Yes, which is why "red flags" are a prerequisite safety net: severe trauma, unexplained weight loss, waking with night pain, fever, progressive neuro deficit (weakness, incontinence), cancer history — all warrant prompt medical attention. The de-medicalizing frame applies only to non-specific chronic pain after red flags are excluded. Understanding pain science isn't about toughing it out; it's about avoiding over-medicalizing benign pain.
If opioids don't beat alternatives for chronic pain, why were they pushed so widely?
The 1990s "pain as the fifth vital sign" campaign, drug-makers' systematic downplaying of addiction risk (e.g. OxyContin marketing), plus patients' understandable craving for fast relief, together produced over-prescription.
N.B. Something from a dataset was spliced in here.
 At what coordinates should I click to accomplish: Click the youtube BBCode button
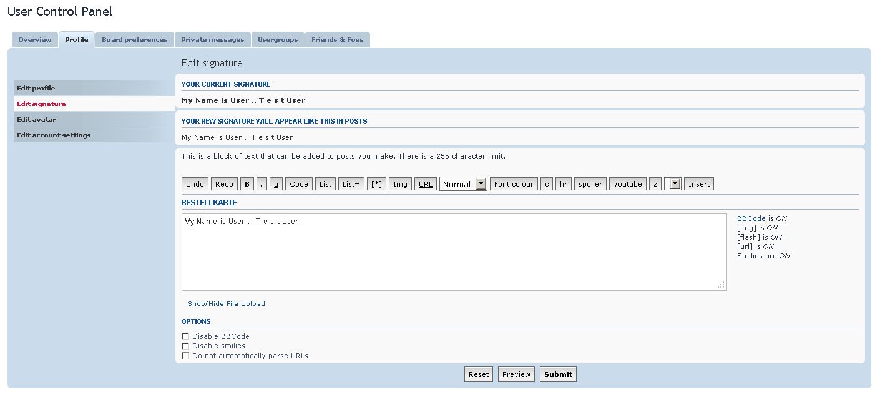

The lesson: when a simple solution flatters everyone's expectations, its costs deserve extra skepticism.
Why is women's pain more easily underrated in the clinic?
Partly the historical bias of attributing women's complaints to being "emotional," partly that foundational pain research long used mostly male animals and under-studied sex-difference mechanisms. The result: chronic pains common in women (fibromyalgia, pelvic pain) are diagnosed more slowly and taken less seriously. The fix: treat pain as a neurobiological phenomenon requiring objective evaluation, not an emotional expression to be brushed off.